Toute proche est aussi la doctrine selon laquelle toute la matière de l’univers voudrait entrer dans le corps humain et s’y trouver comme surélevée. Cette doctrine n’est-elle pas d’ailleurs développée dans le courant théosophique, par exemple chez Baader qui, toujours, double le mouvement de descente d’un mouvement d’ascension-assomption dans l’esprit.
« La chair terrestre – explique Serge Boulgakov – porte le poids de la matière et du néant, c’est-à-dire de l’inertie, de la pesanteur, de l’embonpoint. Ce mystérieux dépassement de l’idée sur la matière, nous l’observons toutes les fois que la forme des fleurs, des arbres, des herbes sort ‘de l’obscure motte’, tendant à se construire un corps, à manifester en lui sa propre idée. Cette chose même se réalise aussi dans l’art, qui illumine la matière avec l’idée. Enfin, l’homme produit cette même chose dans le travail spirituel sur lui-même, en construisant son moi supérieur, et transformant ainsi aussi son corps. Corps et matière ne sont pas en fait identiques, ainsi qu’on le pense usuellement. Le nœud de la corporéité avec la matière est une énigme, qui n’est pas moins mystérieux que le lien de l’âme avec le corps ; l’existence des idées incorporelles est donc une fiction et une abstraction : ‘nulla idea sine corpore’ [il n’y a pas d’idée sans corps]. Toute la terre est un corps en puissance ; de sa condition ‘informe et vide’ (Gn 1,2), elle se revêt continûment de la gloire des six jours de la création ; tout provient de la terre et retourne à la terre. En ce sens, la terre est le ‘champ de Dieu’, le cimetière qui garde les corps pour la résurrection et à propos de cette terre, il est dit : ‘Tu es terre et tu retourneras à la terre’ (Gn 3,19) [2] ».
La Sophia présente deux grands aspects : incréé par lequel elle s’identifie souvent au Christ, voire au Fils ou à l’Esprit ; créé par lequel elle est l’Eglise, la Mère de Dieu, Jean le Baptiste, les anges, voire l’âme du monde ou la virginité. Joignant ces deux aspects, la Sophia est le symbole de la divino-humanité.
L’Hymne Acathiste – qui est ce chant composé de 24 strophes – autant que les lettres de l’alphabet grec – par un anonyme du Ve ou Vie siècle – assume toute la création pour chanter la Theotokos. Précisément, les strophes impaires reprennent les plus belles images des Livres sacrés afin de faire l’eulogie de la Madonne, alors que les strophes paires contemplent le mystère de l’Incarnation.

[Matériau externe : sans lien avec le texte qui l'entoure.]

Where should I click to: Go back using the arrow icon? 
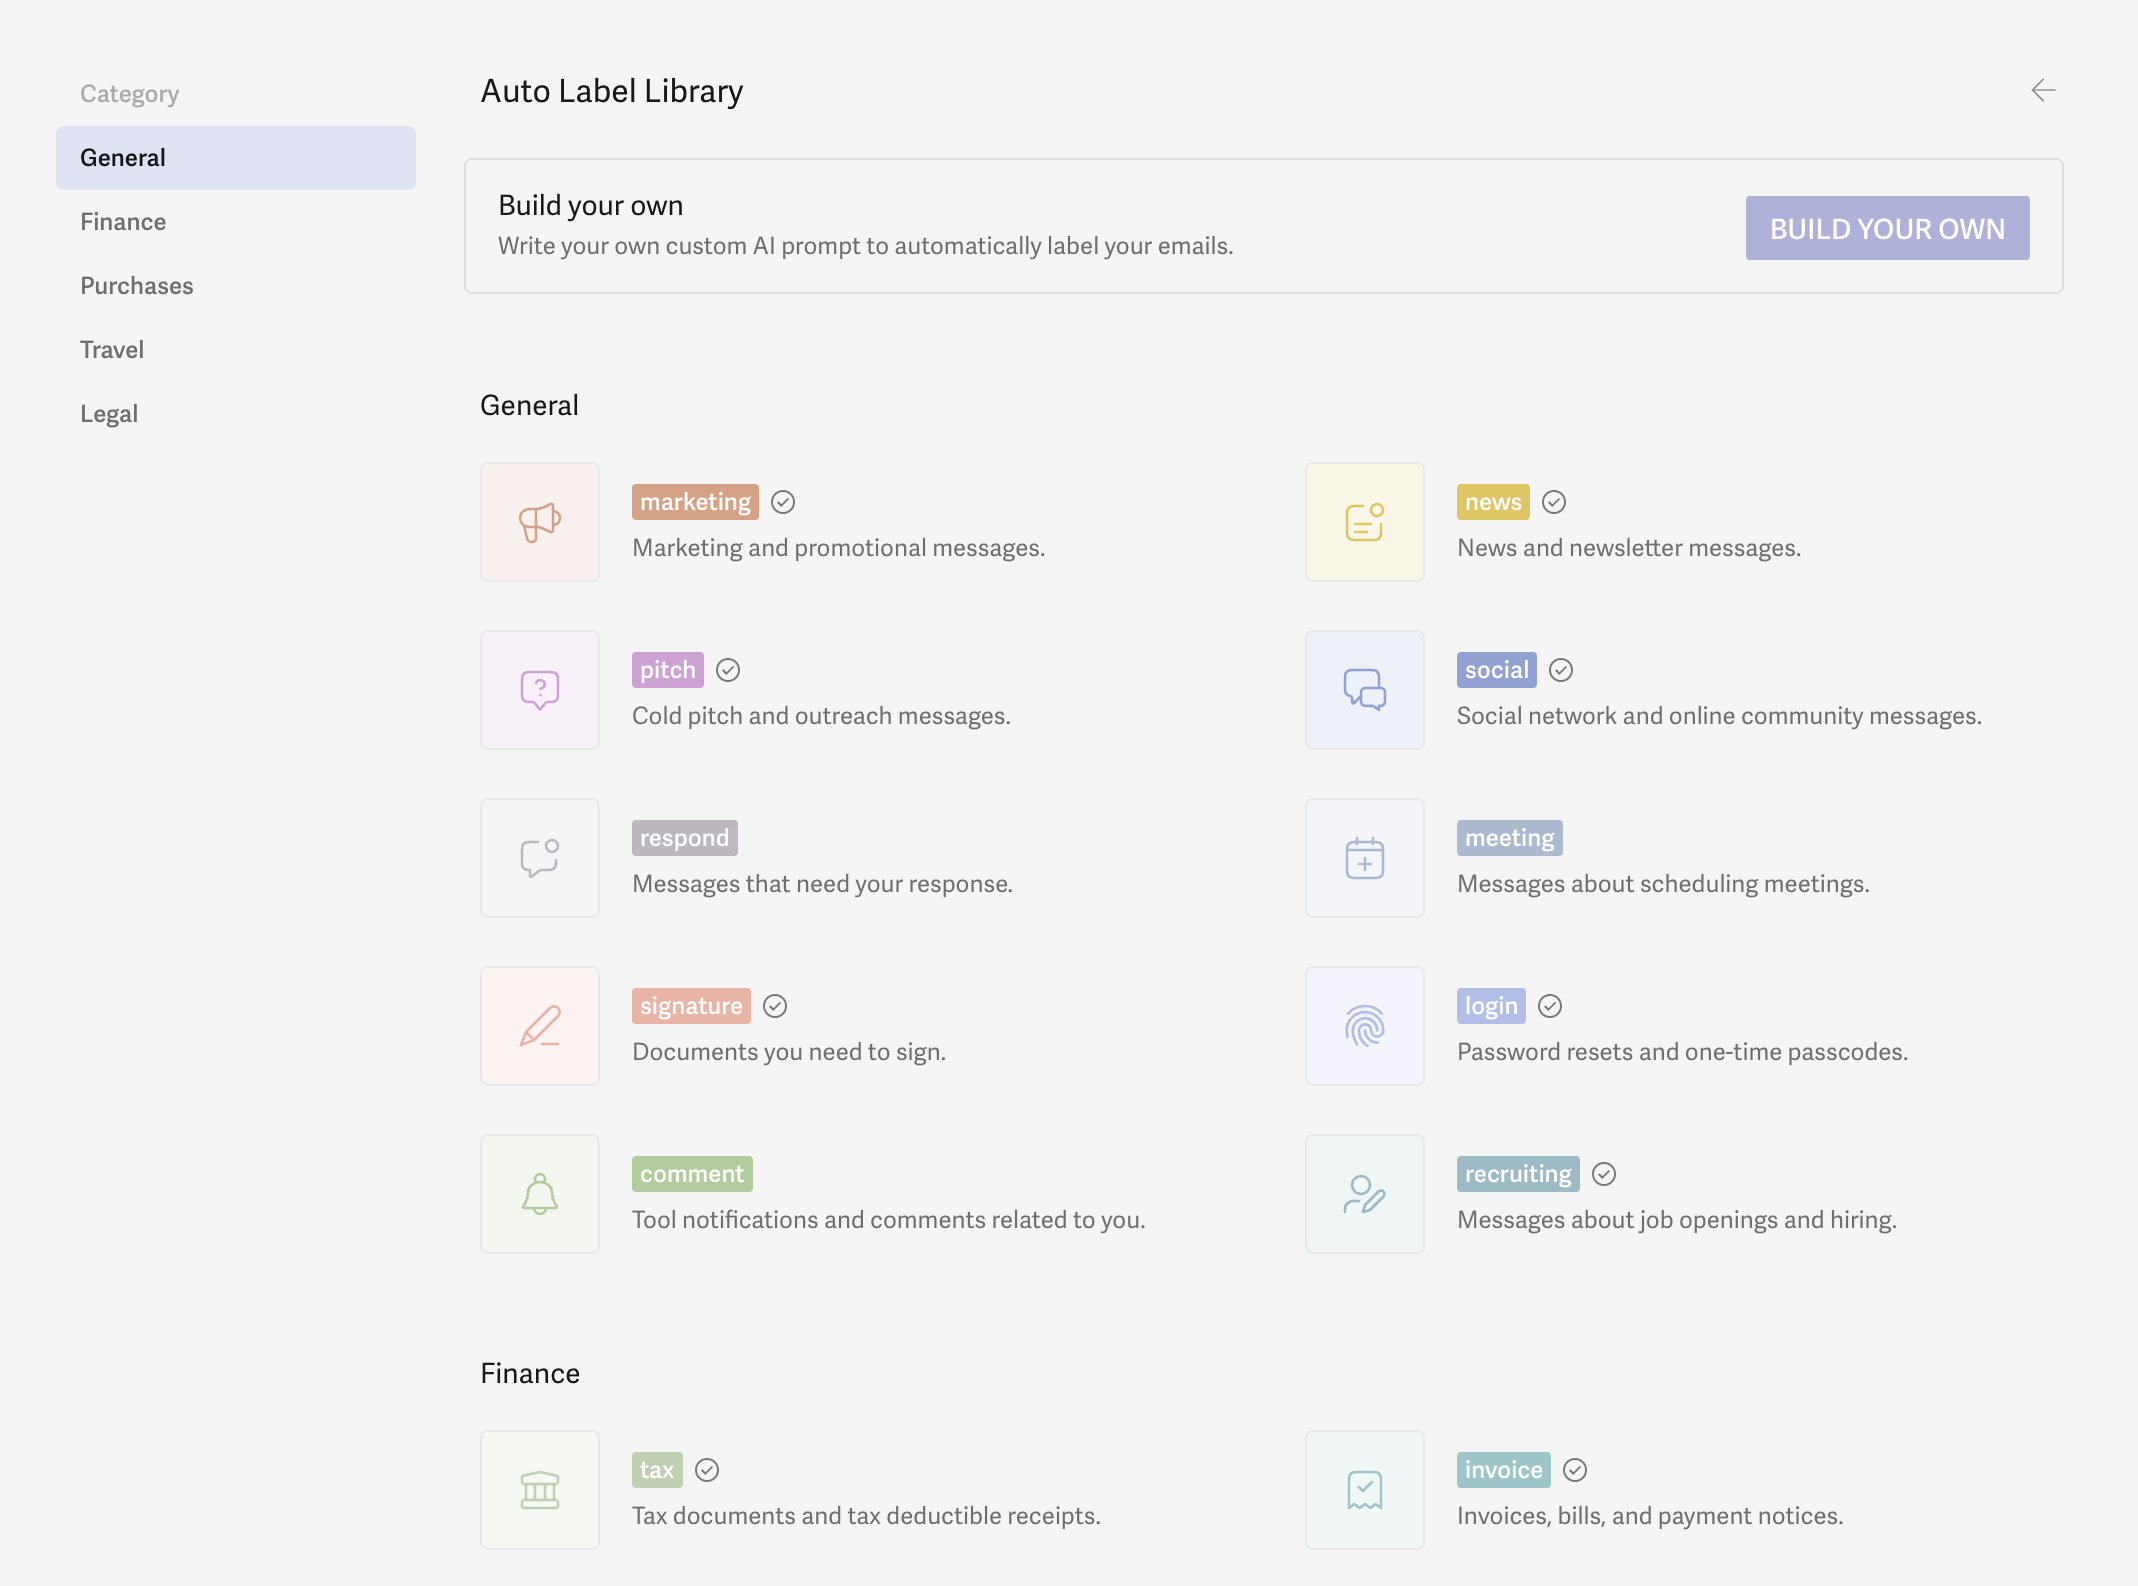pyautogui.click(x=2043, y=91)
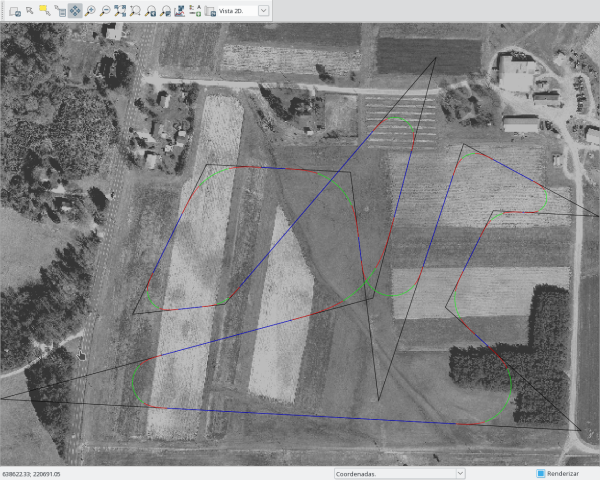The image size is (600, 480).
Task: Open the chart graph toolbar icon
Action: (x=179, y=10)
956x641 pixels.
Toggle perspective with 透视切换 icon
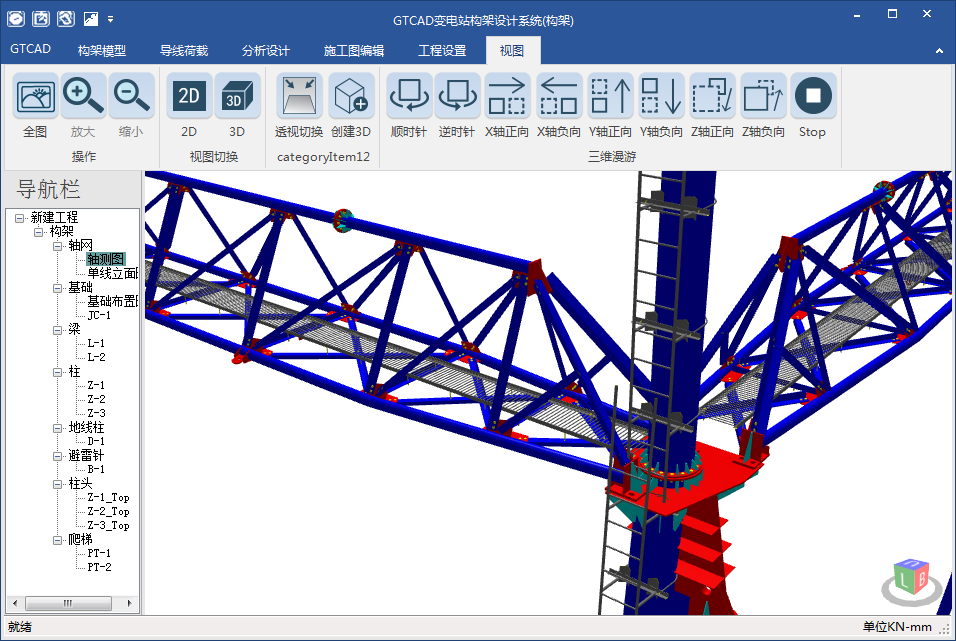298,97
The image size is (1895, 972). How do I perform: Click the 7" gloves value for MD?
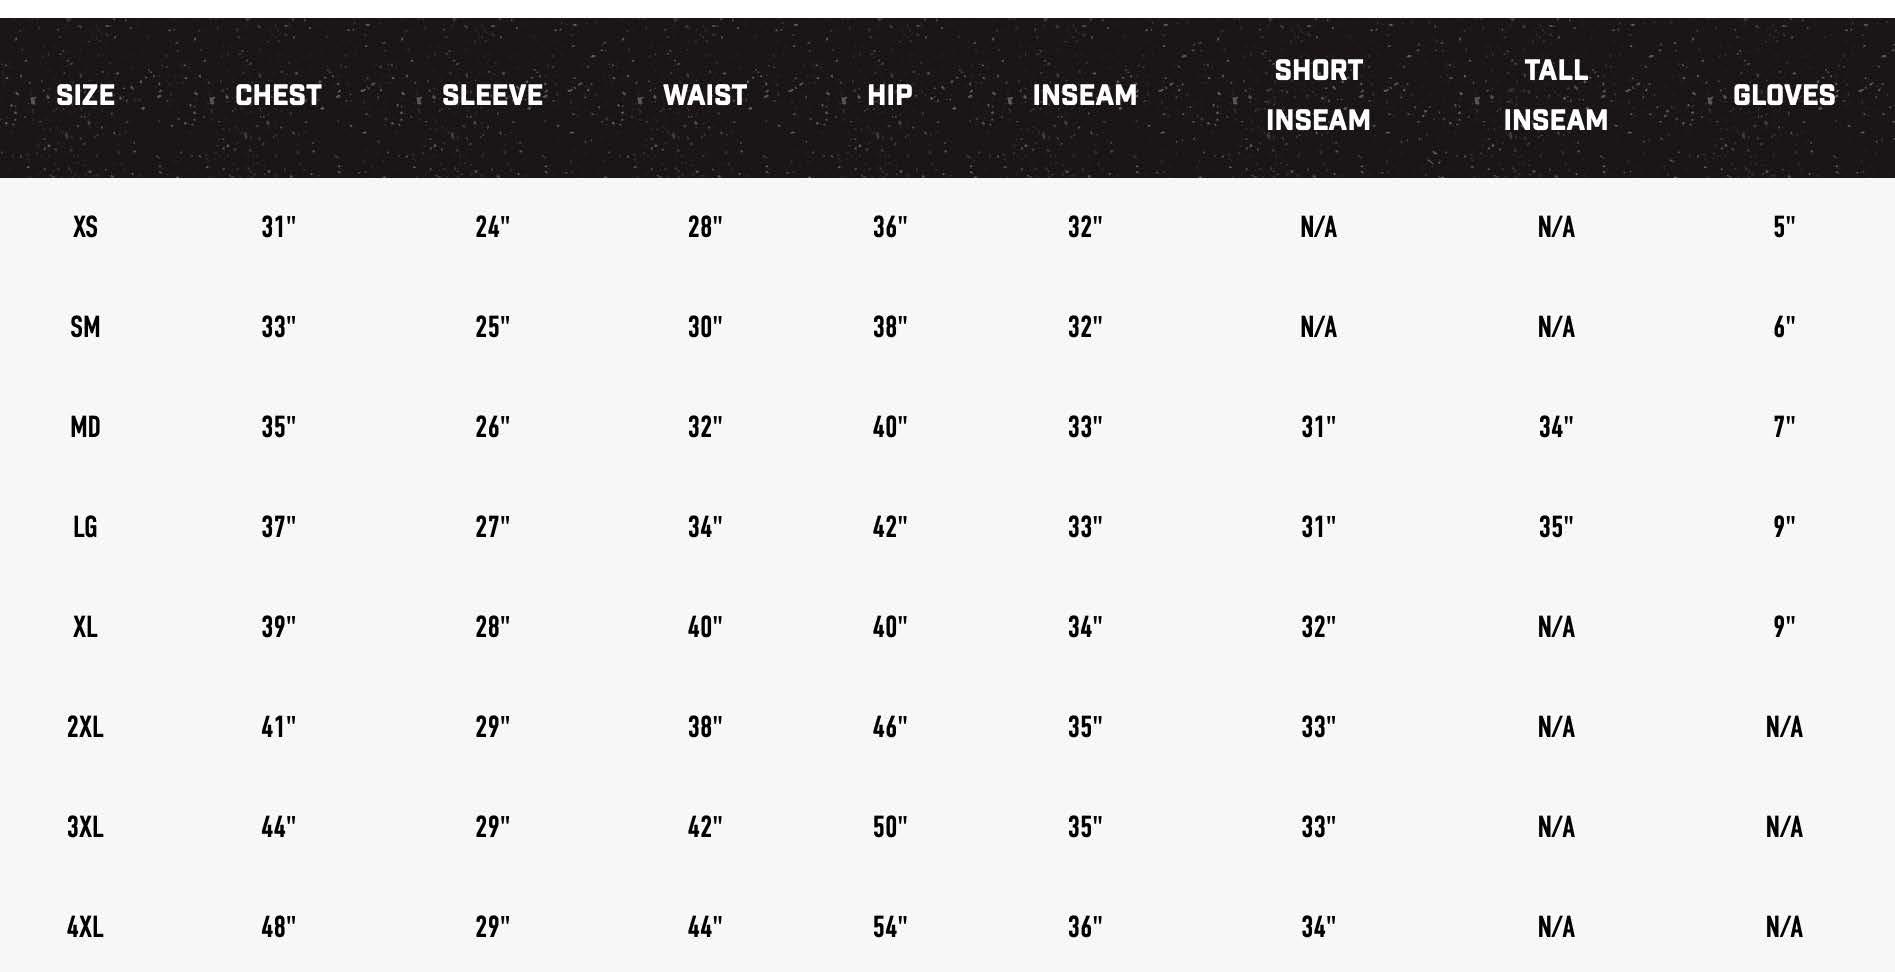pos(1784,427)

Pour Sergej Bulgakov, triple est la kénose : trinitaire ; créaturelle ; christologique. La kénose du Christ est bien connue. Mais cette kénose est d’abord intratrinitaire. En effet, tout amour présente selon lui un double aspect : sacrificiel et bienheureux. Or, la Sainte Trinité est l’amour par excellence. On doit donc y trouver le sacrifice de soi, la souffrance sacrificielle, qui est la kénose. C’est là le côté tragique de l’amour. Précisément, cette kénose sacrificielle se trouve entre le Père et le fils, le Paraclet consolateur étant l’achèvement de cet amour acrificiel dans la joie. Enfin, la kénose est déjà commencée dans l’acte créateur. Elle vient de ce que l’Absolu accepte de poser à côté de soi le relatif ; or, le relatif peut en venir à ne pas le reconnaître. Dès lors, la création du monde créé devient comme l’analogue de la génération du Fils en Dieu même.
Pascal Ide
[1] S. Irénée de Lyon, Contre les hérésies, L. III, 21, 10.
[2] Sergej N. Bulgakov, La luce senza tramonto, trad. Maria Campatelli, coll. « Il mantello di Elia », Roma, Lipa, 2002, p. 294.